Given data:

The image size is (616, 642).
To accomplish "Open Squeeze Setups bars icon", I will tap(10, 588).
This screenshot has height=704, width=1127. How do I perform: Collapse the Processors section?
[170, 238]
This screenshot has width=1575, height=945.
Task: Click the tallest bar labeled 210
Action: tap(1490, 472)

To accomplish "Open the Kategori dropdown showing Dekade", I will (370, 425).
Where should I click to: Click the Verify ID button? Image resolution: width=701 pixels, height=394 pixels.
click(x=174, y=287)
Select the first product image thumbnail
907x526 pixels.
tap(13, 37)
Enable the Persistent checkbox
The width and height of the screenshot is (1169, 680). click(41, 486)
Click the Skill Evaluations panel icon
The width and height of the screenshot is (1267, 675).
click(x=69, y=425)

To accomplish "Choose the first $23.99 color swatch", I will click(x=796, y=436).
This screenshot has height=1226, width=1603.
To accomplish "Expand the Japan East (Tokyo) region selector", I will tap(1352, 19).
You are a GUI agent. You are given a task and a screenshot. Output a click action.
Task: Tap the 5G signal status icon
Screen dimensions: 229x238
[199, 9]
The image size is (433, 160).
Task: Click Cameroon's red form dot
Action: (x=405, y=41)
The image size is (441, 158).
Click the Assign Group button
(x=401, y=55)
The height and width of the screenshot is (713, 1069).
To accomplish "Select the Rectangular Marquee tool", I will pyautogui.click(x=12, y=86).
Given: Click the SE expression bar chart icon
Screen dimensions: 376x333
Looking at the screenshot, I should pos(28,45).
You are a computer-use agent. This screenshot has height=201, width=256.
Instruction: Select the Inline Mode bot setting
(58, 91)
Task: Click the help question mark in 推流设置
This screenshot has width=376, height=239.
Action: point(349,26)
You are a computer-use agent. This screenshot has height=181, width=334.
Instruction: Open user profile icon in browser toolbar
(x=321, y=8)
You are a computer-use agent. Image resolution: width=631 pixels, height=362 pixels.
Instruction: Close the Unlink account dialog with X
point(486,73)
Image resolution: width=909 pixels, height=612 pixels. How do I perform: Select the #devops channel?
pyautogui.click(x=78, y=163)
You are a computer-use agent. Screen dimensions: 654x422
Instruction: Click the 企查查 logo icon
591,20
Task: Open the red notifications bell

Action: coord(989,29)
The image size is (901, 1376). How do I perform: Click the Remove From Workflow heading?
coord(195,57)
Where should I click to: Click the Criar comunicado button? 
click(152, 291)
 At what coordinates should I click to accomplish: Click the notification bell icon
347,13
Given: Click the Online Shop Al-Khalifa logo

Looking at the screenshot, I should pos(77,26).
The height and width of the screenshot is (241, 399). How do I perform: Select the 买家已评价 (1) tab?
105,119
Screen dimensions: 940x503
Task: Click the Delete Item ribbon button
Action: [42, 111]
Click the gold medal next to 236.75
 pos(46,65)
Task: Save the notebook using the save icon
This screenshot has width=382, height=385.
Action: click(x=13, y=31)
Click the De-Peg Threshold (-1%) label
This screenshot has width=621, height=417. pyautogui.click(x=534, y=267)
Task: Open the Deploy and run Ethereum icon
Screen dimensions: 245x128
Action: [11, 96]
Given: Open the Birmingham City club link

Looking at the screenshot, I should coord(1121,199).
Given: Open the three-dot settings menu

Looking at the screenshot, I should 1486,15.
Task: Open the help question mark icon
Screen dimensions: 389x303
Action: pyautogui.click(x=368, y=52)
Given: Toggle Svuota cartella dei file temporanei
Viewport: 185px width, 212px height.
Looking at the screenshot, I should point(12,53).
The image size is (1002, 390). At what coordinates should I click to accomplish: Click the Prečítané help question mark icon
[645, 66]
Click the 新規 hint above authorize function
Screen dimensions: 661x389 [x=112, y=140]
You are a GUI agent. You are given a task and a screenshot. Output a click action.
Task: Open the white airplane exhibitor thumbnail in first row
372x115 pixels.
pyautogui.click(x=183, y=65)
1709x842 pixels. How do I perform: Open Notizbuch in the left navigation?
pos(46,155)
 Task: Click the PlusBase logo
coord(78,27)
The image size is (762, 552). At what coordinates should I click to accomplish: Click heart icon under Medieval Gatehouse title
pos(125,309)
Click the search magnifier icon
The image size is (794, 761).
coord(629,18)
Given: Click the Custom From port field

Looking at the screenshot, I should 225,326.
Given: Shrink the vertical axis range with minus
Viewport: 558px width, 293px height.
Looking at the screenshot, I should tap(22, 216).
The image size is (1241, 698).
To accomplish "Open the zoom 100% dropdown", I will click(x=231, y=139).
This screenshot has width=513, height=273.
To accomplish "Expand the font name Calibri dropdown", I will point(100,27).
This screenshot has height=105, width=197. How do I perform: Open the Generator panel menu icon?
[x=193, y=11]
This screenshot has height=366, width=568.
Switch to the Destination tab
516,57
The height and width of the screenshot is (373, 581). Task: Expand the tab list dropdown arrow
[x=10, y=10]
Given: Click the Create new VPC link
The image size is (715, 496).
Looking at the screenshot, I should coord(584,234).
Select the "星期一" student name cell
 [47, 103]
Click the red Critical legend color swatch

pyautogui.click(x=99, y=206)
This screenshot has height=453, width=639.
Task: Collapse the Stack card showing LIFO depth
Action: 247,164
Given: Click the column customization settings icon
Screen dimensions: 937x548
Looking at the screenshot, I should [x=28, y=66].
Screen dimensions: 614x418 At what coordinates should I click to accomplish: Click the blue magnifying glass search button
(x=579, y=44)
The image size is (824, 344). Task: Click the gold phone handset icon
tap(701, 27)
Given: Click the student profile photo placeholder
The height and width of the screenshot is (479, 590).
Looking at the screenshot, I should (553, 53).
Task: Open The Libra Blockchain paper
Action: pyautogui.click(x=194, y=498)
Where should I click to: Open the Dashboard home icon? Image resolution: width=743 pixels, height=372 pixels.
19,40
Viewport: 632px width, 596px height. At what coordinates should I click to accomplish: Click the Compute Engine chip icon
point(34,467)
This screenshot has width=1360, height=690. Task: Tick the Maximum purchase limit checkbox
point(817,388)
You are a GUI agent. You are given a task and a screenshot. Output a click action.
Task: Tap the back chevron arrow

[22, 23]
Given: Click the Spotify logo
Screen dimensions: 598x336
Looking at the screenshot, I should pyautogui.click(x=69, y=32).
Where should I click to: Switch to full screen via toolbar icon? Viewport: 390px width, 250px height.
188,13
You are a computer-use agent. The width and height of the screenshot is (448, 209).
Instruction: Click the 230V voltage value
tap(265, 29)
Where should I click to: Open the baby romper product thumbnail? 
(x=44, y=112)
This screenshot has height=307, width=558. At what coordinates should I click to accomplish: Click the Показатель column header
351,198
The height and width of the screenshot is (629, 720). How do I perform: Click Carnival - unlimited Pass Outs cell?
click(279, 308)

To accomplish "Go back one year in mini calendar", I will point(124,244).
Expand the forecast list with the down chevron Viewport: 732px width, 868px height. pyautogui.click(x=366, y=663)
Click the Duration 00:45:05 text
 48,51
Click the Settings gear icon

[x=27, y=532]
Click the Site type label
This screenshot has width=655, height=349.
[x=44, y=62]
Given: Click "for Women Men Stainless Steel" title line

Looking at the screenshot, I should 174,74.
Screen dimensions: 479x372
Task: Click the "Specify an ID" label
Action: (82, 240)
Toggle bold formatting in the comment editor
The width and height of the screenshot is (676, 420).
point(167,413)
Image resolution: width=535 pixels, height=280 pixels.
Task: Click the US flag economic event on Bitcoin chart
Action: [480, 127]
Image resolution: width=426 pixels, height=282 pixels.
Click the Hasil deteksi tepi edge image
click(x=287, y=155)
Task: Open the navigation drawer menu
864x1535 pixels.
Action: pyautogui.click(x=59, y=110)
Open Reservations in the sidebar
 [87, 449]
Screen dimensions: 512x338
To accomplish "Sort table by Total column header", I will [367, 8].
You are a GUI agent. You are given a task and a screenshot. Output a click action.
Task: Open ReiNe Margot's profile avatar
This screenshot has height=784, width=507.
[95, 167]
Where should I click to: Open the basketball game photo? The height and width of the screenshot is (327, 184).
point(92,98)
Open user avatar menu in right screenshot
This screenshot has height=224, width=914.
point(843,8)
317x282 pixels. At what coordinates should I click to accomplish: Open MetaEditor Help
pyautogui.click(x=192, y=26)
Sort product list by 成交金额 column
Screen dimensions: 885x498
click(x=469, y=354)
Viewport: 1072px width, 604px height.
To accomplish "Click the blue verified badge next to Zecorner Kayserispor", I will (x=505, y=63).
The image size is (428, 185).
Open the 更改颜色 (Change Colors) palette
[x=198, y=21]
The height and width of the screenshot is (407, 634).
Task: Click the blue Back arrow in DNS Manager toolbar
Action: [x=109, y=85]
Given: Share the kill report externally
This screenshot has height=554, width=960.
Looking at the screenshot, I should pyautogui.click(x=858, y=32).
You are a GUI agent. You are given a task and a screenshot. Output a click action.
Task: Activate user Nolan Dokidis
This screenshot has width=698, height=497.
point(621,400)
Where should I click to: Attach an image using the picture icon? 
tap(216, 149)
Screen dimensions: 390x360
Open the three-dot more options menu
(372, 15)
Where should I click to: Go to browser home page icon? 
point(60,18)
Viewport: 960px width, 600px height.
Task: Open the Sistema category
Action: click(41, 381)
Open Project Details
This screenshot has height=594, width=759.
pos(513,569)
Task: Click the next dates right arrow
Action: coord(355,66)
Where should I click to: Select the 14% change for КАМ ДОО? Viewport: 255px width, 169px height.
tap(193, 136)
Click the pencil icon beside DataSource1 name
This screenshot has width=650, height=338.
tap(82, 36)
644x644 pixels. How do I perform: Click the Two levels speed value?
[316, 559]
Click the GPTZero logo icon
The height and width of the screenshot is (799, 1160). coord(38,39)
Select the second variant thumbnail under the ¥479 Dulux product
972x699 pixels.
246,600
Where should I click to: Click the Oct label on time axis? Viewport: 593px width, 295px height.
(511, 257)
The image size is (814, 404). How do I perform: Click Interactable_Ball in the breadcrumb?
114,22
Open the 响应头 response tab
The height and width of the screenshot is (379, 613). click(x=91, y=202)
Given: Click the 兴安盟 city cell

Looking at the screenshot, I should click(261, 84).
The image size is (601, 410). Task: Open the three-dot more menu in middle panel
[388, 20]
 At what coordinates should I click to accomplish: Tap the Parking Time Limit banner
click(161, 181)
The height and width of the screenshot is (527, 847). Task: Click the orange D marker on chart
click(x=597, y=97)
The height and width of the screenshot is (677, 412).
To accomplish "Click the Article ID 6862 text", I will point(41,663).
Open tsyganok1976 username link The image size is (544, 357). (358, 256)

How to complete this task: Could you return all lines from the records that include the word "Sort"?

Output for this exercise:
To accomplish "Sort table by Total column header", I will [367, 8].
Sort product list by 成交金额 column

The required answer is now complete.